Suggested annotation changes | Example |
---|---|
One standardized name per cell line | MDCK |
Cell line names should not end in numbers or X | SIAT |
Passage number indicated via a number immediately following the cell line | SIAT1 |
Unknown passage number indicated with an X | SIATX |
Intra-lab passaging in multiple cell lines is denoted with + | SIAT1+EGG1 |
Passaging in multiple cell lines with transfer between labs is denoted with / | SIAT1/EGG1 |
Cell lines should be represented by a standardized name not ending in X or a number. This includes SIAT cells which previously were also designated as SIAT1 and should be referenced only as SIAT for consistency with the new scheme. Multiple passages in the same cell line should be represented by a number (if number is known) or an X (if number is not known) immediately following the cell line name. Passages in different cell lines should be separated by a plus (+) to indicate intra-lab passaging or a slash (/) to indicate transfer between labs.

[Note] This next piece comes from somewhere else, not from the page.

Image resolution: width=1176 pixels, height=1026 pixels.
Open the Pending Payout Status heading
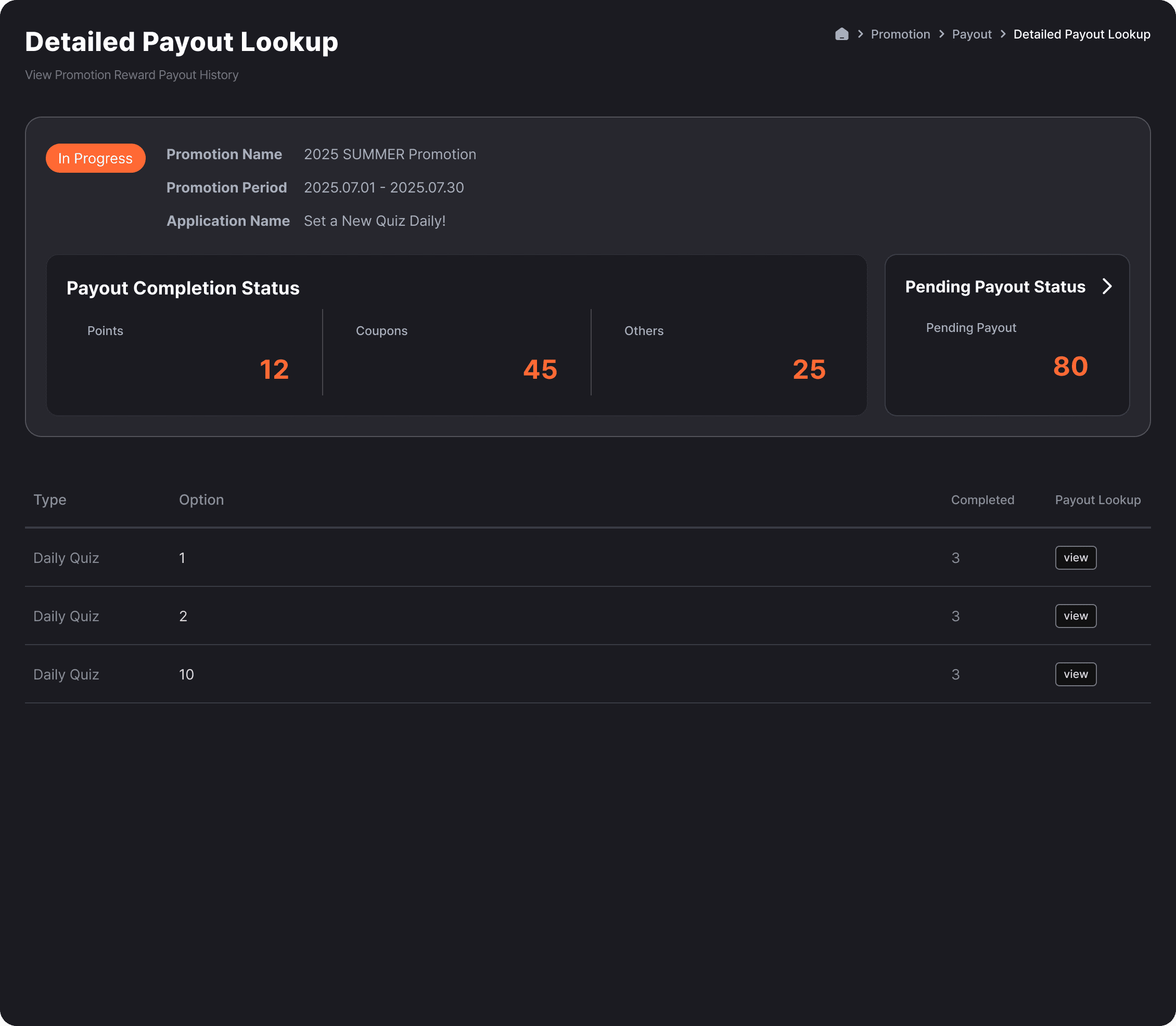pyautogui.click(x=994, y=287)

Additionally, we strongly suggest that influenza databases incorporate changes to encourage accurate passaging annotation and facilitate passage-focused research. These include requiring a passage history field for all sequence submissions, validating that passage history entries either match existing standards (for common cell lines) or are further explained in another field (uncommon cell lines), and making passage history searchable by discrete categories such as Egg, Cell, and Original Clinical Specimen.
4. Conclusion
Making sense of influenza passaging annotations is a daunting task. However, it is becoming increasingly important for epidemiologists and vaccine developers to consider passage history of isolates when selecting sequences for inclusion in phylodynamic analyses or in vaccines. Although a clear and definitive understanding of the effects of viral passaging in all cell types is a distant end point of this research efforts, awareness within the influenza community of the negative impact of cell passaging on sequence fidelity is easily and currently attainable and can only improve epidemiological and clinical research efforts. This highlights the need for a more standard approach to passage nomenclature across influenza researchers and producers of sequence data. As the influenza community is looked upon as a model of data sharing for other epidemic viruses (Shu and McCauley 2017), we encourage this highly collaborative community to work together to enact a new global naming convention that further evinces the power and effectiveness of open research.
5. Methods
Annotations were obtained for all (i.e. global) unique, non-laboratory influenza A(H3N2) and A(H1N1) isolates collected from humans between 1 January 2005 and 8 November 2018 and uploaded to GISAID, OpenFlu, or IRD by 8 November 2018 for A(H3N2) isolates and 12 November 2018 for A(H1N1) isolates. All annotations were first converted to uppercase characters and then occurrences of each unique isolate and annotation were counted and manually sorted by cell type and passage number. These data were used to generate Figures 2 and 3 and Tables 1–3.
Funding
This work was supported by NIH (grant R01 GM088344) to C.O.W. and S.M.S. was supported by the A*STAR HEIDI program (grant number H1699f0013). The findings and conclusions in this report are those of the authors and do not necessarily represent the views of the Centers for Disease Control and Prevention or the Agency for Toxic Substances and Disease Registry.
Conflict of interest: None declared.